---
name: data-ml-pipeline
description: ML-pipeline discipline — every training run logged, lockfile-frozen environments, every seed pinned, the eval suite as a separate package the model never imports, a data hash per dataset, and leakage guards. Use when .claude/HARNESS.toml selects data/ml-pipeline, or when training models, writing train.py, running evaluation suites, packaging or registering model artifacts.
---

# Data — ml-pipeline

## Training discipline
- **Every training run is logged.** Refuse `python train.py` invocations
  that lack `import (mlflow|wandb|aim)`. The `mlflow` addon's
  `require-tracking.sh` hook enforces.
- **Lockfile-frozen environments.** `uv lock --frozen` + `uv sync
  --frozen`; new packages go through a deps-update PR. The `uv` addon's
  `lockfile-frozen.sh` hook enforces.
- **Pin every seed** in `random` / `numpy` / `torch` / `jax` /
  `transformers.set_seed` / `PYTHONHASHSEED`. Use the
  `pin-seeds-and-lockfile` skill.

## Eval discipline
- **The eval suite is a separate Python package.** Models import nothing
  from evals; evals import the model. The `eval-curator` shared agent
  refuses any PR diff that touches both.
- **Every dataset gets a data hash.** Refuse model commits that change an
  artifact without a recorded data hash.
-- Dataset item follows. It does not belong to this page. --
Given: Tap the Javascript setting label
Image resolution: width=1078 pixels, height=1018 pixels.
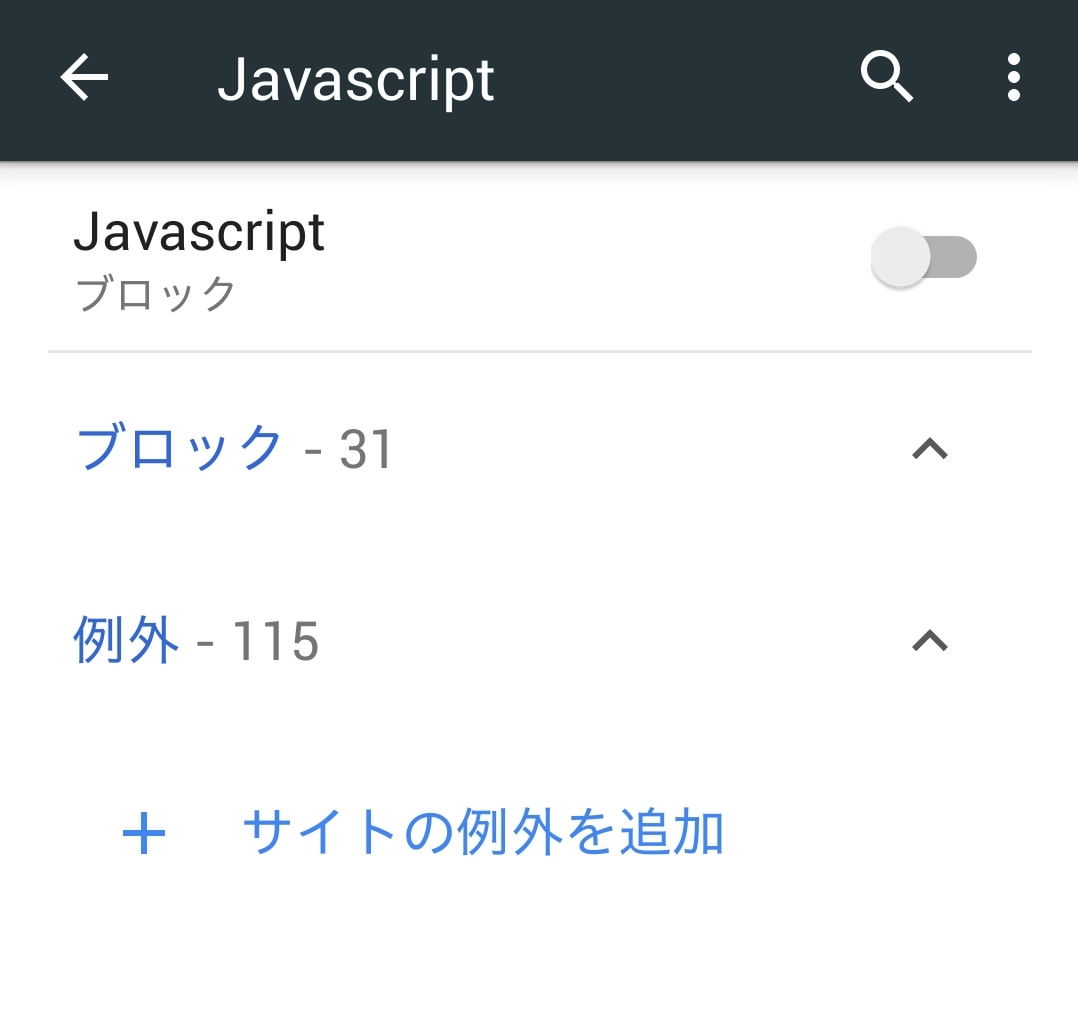Looking at the screenshot, I should click(x=199, y=233).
The `data-versioner` agent emits
  and stores hashes per run.

## Reporting
- **Every reported number traces to a logged run + data hash.** The
  `query-provenance-auditor` shared agent will reject reports without
  provenance. Use the `run-comparator` agent (contributed by `mlflow`) to
  diff against prior runs.

## Anti-patterns blocked
- `.fit()` before `train_test_split`; scaler `.fit()` outside a `Pipeline`;
  loop of t-tests without `multipletests`; `.shift(-N)`. The
  `leakage-sentinel` shared hook enforces.